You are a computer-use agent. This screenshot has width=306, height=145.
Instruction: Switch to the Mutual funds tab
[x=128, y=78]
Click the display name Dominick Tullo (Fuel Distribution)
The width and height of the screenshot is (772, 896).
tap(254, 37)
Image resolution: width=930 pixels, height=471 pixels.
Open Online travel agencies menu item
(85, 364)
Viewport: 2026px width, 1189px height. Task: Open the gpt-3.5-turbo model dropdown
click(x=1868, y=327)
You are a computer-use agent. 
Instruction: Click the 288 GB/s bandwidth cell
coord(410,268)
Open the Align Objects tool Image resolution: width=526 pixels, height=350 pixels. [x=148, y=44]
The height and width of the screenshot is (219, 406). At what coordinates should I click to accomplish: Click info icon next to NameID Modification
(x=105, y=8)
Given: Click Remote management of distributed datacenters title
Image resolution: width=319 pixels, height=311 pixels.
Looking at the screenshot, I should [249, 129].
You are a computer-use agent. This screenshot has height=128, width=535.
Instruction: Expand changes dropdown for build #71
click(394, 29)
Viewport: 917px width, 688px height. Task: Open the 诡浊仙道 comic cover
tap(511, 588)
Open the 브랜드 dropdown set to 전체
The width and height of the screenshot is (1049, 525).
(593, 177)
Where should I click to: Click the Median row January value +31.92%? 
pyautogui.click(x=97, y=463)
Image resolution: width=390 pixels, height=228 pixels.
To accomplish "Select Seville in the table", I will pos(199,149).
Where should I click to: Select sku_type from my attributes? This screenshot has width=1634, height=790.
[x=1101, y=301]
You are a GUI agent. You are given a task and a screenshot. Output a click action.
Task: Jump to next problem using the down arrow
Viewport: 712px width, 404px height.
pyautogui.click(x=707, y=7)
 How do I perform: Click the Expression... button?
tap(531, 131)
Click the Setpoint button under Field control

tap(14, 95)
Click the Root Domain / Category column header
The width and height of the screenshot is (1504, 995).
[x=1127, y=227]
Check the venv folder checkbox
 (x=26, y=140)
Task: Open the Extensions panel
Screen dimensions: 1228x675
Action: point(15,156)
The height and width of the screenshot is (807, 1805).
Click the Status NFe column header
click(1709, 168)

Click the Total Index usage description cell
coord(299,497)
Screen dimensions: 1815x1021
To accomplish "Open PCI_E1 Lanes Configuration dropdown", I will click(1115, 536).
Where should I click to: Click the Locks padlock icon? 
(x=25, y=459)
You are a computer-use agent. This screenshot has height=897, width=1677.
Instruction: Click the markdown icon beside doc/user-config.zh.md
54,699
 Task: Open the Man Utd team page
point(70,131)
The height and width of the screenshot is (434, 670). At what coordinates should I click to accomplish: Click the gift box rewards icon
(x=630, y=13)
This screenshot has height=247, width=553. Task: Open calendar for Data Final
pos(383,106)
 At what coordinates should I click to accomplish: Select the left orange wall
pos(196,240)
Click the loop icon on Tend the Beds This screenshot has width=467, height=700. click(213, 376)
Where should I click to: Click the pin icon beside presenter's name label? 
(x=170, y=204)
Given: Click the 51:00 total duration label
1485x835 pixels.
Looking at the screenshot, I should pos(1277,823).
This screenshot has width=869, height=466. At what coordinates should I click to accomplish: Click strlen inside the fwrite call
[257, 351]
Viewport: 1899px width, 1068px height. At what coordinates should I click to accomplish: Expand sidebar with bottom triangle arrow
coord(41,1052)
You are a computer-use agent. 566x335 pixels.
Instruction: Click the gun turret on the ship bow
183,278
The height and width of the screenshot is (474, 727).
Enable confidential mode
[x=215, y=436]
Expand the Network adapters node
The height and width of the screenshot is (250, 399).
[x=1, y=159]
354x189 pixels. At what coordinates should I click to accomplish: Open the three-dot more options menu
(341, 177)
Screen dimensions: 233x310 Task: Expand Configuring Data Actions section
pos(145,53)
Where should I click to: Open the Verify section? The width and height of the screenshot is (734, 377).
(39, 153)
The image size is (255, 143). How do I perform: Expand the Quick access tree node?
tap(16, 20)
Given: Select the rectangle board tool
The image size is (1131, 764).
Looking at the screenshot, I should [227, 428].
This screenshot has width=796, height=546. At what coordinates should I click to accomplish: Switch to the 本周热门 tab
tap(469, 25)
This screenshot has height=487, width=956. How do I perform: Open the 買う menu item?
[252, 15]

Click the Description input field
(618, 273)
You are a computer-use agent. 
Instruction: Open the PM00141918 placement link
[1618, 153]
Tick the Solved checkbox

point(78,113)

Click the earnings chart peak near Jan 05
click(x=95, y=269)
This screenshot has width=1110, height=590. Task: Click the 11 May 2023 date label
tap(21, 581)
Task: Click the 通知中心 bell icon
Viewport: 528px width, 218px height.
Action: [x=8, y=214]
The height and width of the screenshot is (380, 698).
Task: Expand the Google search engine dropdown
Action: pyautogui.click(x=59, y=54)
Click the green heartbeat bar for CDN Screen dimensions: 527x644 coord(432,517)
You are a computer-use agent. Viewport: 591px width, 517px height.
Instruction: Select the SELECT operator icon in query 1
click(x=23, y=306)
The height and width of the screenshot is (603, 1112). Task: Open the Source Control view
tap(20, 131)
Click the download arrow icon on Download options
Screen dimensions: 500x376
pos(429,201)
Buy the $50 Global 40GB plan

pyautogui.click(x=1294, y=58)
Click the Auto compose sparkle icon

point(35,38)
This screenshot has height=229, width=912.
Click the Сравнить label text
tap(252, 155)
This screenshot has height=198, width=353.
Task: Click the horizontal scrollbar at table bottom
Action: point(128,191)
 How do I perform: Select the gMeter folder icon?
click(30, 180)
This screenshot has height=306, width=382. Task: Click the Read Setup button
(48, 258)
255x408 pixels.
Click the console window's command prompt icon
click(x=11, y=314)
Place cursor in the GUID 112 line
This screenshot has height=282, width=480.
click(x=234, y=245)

########

▶ _Short task_:
Quote all of the material above word for word, from the first line to the last.

▶ _Completed exercise_:
You are a computer-use agent. This screenshot has width=306, height=145.
Instruction: Switch to the Mutual funds tab
[x=128, y=78]
Click the display name Dominick Tullo (Fuel Distribution)
The width and height of the screenshot is (772, 896).
tap(254, 37)
Image resolution: width=930 pixels, height=471 pixels.
Open Online travel agencies menu item
(85, 364)
Viewport: 2026px width, 1189px height. Task: Open the gpt-3.5-turbo model dropdown
click(x=1868, y=327)
You are a computer-use agent. 
Instruction: Click the 288 GB/s bandwidth cell
coord(410,268)
Open the Align Objects tool Image resolution: width=526 pixels, height=350 pixels. [x=148, y=44]
The height and width of the screenshot is (219, 406). At what coordinates should I click to accomplish: Click info icon next to NameID Modification
(x=105, y=8)
Given: Click Remote management of distributed datacenters title
Image resolution: width=319 pixels, height=311 pixels.
Looking at the screenshot, I should [249, 129].
You are a computer-use agent. This screenshot has height=128, width=535.
Instruction: Expand changes dropdown for build #71
click(394, 29)
Viewport: 917px width, 688px height. Task: Open the 诡浊仙道 comic cover
tap(511, 588)
Open the 브랜드 dropdown set to 전체
The width and height of the screenshot is (1049, 525).
(593, 177)
Where should I click to: Click the Median row January value +31.92%? 
pyautogui.click(x=97, y=463)
Image resolution: width=390 pixels, height=228 pixels.
To accomplish "Select Seville in the table", I will pos(199,149).
Where should I click to: Select sku_type from my attributes? This screenshot has width=1634, height=790.
[x=1101, y=301]
You are a GUI agent. You are given a task and a screenshot. Output a click action.
Task: Jump to next problem using the down arrow
Viewport: 712px width, 404px height.
pyautogui.click(x=707, y=7)
 How do I perform: Click the Expression... button?
tap(531, 131)
Click the Setpoint button under Field control

tap(14, 95)
Click the Root Domain / Category column header
The width and height of the screenshot is (1504, 995).
[x=1127, y=227]
Check the venv folder checkbox
 (x=26, y=140)
Task: Open the Extensions panel
Screen dimensions: 1228x675
Action: point(15,156)
The height and width of the screenshot is (807, 1805).
Click the Status NFe column header
click(1709, 168)

Click the Total Index usage description cell
coord(299,497)
Screen dimensions: 1815x1021
To accomplish "Open PCI_E1 Lanes Configuration dropdown", I will click(1115, 536).
Where should I click to: Click the Locks padlock icon? 
(x=25, y=459)
You are a computer-use agent. This screenshot has height=897, width=1677.
Instruction: Click the markdown icon beside doc/user-config.zh.md
54,699
 Task: Open the Man Utd team page
point(70,131)
The height and width of the screenshot is (434, 670). At what coordinates should I click to accomplish: Click the gift box rewards icon
(x=630, y=13)
This screenshot has height=247, width=553. Task: Open calendar for Data Final
pos(383,106)
 At what coordinates should I click to accomplish: Select the left orange wall
pos(196,240)
Click the loop icon on Tend the Beds This screenshot has width=467, height=700. click(213, 376)
Where should I click to: Click the pin icon beside presenter's name label? 
(x=170, y=204)
Given: Click the 51:00 total duration label
1485x835 pixels.
Looking at the screenshot, I should pos(1277,823).
This screenshot has width=869, height=466. At what coordinates should I click to accomplish: Click strlen inside the fwrite call
[257, 351]
Viewport: 1899px width, 1068px height. At what coordinates should I click to accomplish: Expand sidebar with bottom triangle arrow
coord(41,1052)
You are a computer-use agent. 566x335 pixels.
Instruction: Click the gun turret on the ship bow
183,278
The height and width of the screenshot is (474, 727).
Enable confidential mode
[x=215, y=436]
Expand the Network adapters node
The height and width of the screenshot is (250, 399).
[x=1, y=159]
354x189 pixels. At what coordinates should I click to accomplish: Open the three-dot more options menu
(341, 177)
Screen dimensions: 233x310 Task: Expand Configuring Data Actions section
pos(145,53)
Where should I click to: Open the Verify section? The width and height of the screenshot is (734, 377).
(39, 153)
The image size is (255, 143). How do I perform: Expand the Quick access tree node?
tap(16, 20)
Given: Select the rectangle board tool
The image size is (1131, 764).
Looking at the screenshot, I should [227, 428].
This screenshot has width=796, height=546. At what coordinates should I click to accomplish: Switch to the 本周热门 tab
tap(469, 25)
This screenshot has height=487, width=956. How do I perform: Open the 買う menu item?
[252, 15]

Click the Description input field
(618, 273)
You are a computer-use agent. 
Instruction: Open the PM00141918 placement link
[1618, 153]
Tick the Solved checkbox

point(78,113)

Click the earnings chart peak near Jan 05
click(x=95, y=269)
This screenshot has width=1110, height=590. Task: Click the 11 May 2023 date label
tap(21, 581)
Task: Click the 通知中心 bell icon
Viewport: 528px width, 218px height.
Action: [x=8, y=214]
The height and width of the screenshot is (380, 698).
Task: Expand the Google search engine dropdown
Action: pyautogui.click(x=59, y=54)
Click the green heartbeat bar for CDN Screen dimensions: 527x644 coord(432,517)
You are a computer-use agent. Viewport: 591px width, 517px height.
Instruction: Select the SELECT operator icon in query 1
click(x=23, y=306)
The height and width of the screenshot is (603, 1112). Task: Open the Source Control view
tap(20, 131)
Click the download arrow icon on Download options
Screen dimensions: 500x376
pos(429,201)
Buy the $50 Global 40GB plan

pyautogui.click(x=1294, y=58)
Click the Auto compose sparkle icon

point(35,38)
This screenshot has height=229, width=912.
Click the Сравнить label text
tap(252, 155)
This screenshot has height=198, width=353.
Task: Click the horizontal scrollbar at table bottom
Action: point(128,191)
 How do I perform: Select the gMeter folder icon?
click(30, 180)
This screenshot has height=306, width=382. Task: Click the Read Setup button
(48, 258)
255x408 pixels.
Click the console window's command prompt icon
click(x=11, y=314)
Place cursor in the GUID 112 line
This screenshot has height=282, width=480.
click(x=234, y=245)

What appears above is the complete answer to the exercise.